* [PROBLEM TO WORK ON]: Update the data below by replacing "Spotify" with "Deezer" and changing nothing else.

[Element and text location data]
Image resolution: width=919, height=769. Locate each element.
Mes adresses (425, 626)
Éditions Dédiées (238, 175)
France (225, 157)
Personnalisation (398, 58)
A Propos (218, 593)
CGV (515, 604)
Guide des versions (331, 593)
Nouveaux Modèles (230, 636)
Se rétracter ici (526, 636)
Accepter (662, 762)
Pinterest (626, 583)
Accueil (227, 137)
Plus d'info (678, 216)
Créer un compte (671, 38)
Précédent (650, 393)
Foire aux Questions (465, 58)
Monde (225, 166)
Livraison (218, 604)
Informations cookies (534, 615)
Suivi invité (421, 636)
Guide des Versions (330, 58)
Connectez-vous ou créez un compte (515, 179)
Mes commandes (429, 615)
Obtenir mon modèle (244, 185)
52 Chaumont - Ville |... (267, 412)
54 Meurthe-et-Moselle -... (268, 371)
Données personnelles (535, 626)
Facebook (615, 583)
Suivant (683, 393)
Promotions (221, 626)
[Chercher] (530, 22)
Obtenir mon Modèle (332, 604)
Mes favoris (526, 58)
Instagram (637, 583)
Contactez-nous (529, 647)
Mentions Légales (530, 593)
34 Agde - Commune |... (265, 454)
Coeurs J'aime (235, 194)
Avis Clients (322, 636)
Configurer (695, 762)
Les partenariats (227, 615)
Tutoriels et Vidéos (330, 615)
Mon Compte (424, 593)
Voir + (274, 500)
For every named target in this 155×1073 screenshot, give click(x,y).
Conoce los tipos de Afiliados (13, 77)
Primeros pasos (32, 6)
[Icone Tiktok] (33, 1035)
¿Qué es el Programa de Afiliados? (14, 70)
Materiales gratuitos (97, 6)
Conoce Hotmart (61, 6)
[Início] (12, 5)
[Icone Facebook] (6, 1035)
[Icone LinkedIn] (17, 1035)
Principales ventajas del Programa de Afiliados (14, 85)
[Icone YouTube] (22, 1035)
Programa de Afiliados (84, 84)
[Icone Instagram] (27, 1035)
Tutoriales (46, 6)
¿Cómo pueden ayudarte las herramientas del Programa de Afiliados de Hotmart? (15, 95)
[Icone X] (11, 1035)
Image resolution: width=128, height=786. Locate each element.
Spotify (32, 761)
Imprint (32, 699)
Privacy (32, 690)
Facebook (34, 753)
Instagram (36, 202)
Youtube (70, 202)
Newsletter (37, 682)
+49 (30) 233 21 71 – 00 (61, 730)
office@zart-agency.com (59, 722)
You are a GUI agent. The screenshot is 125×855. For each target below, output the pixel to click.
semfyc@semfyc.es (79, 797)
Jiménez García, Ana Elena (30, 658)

* [TASK RESPONSE]:
Image resolution: width=919, height=769. Locate each element.
Mes adresses (425, 626)
Éditions Dédiées (238, 175)
France (225, 157)
Personnalisation (398, 58)
A Propos (218, 593)
CGV (515, 604)
Guide des versions (331, 593)
Nouveaux Modèles (230, 636)
Se rétracter ici (526, 636)
Accepter (662, 762)
Pinterest (626, 583)
Accueil (227, 137)
Plus d'info (678, 216)
Créer un compte (671, 38)
Précédent (650, 393)
Foire aux Questions (465, 58)
Monde (225, 166)
Livraison (218, 604)
Informations cookies (534, 615)
Suivi invité (421, 636)
Guide des Versions (330, 58)
Connectez-vous ou créez un compte (515, 179)
Mes commandes (429, 615)
Obtenir mon modèle (244, 185)
52 Chaumont - Ville |... (267, 412)
54 Meurthe-et-Moselle -... (268, 371)
Données personnelles (535, 626)
Facebook (615, 583)
Suivant (683, 393)
Promotions (221, 626)
[Chercher] (530, 22)
Obtenir mon Modèle (332, 604)
Mes favoris (526, 58)
Instagram (637, 583)
Contactez-nous (529, 647)
Mentions Légales (530, 593)
34 Agde - Commune |... (265, 454)
Coeurs J'aime (235, 194)
Avis Clients (322, 636)
Configurer (695, 762)
Les partenariats (227, 615)
Tutoriels et Vidéos (330, 615)
Mon Compte (424, 593)
Voir + (274, 500)
For every named target in this 155×1073 screenshot, give click(x,y).
Conoce los tipos de Afiliados (13, 77)
Primeros pasos (32, 6)
[Icone Tiktok] (33, 1035)
¿Qué es el Programa de Afiliados? (14, 70)
Materiales gratuitos (97, 6)
Conoce Hotmart (61, 6)
[Início] (12, 5)
[Icone Facebook] (6, 1035)
[Icone LinkedIn] (17, 1035)
Principales ventajas del Programa de Afiliados (14, 85)
[Icone YouTube] (22, 1035)
Programa de Afiliados (84, 84)
[Icone Instagram] (27, 1035)
Tutoriales (46, 6)
¿Cómo pueden ayudarte las herramientas del Programa de Afiliados de Hotmart? (15, 95)
[Icone X] (11, 1035)
Image resolution: width=128, height=786. Locate each element.
Deezer (32, 761)
Imprint (32, 699)
Privacy (32, 690)
Facebook (34, 753)
Instagram (36, 202)
Youtube (70, 202)
Newsletter (37, 682)
+49 (30) 233 21 71 – 00 (61, 730)
office@zart-agency.com (59, 722)
You are a GUI agent. The screenshot is 125×855. For each target below, output the pixel to click.
semfyc@semfyc.es (79, 797)
Jiménez García, Ana Elena (30, 658)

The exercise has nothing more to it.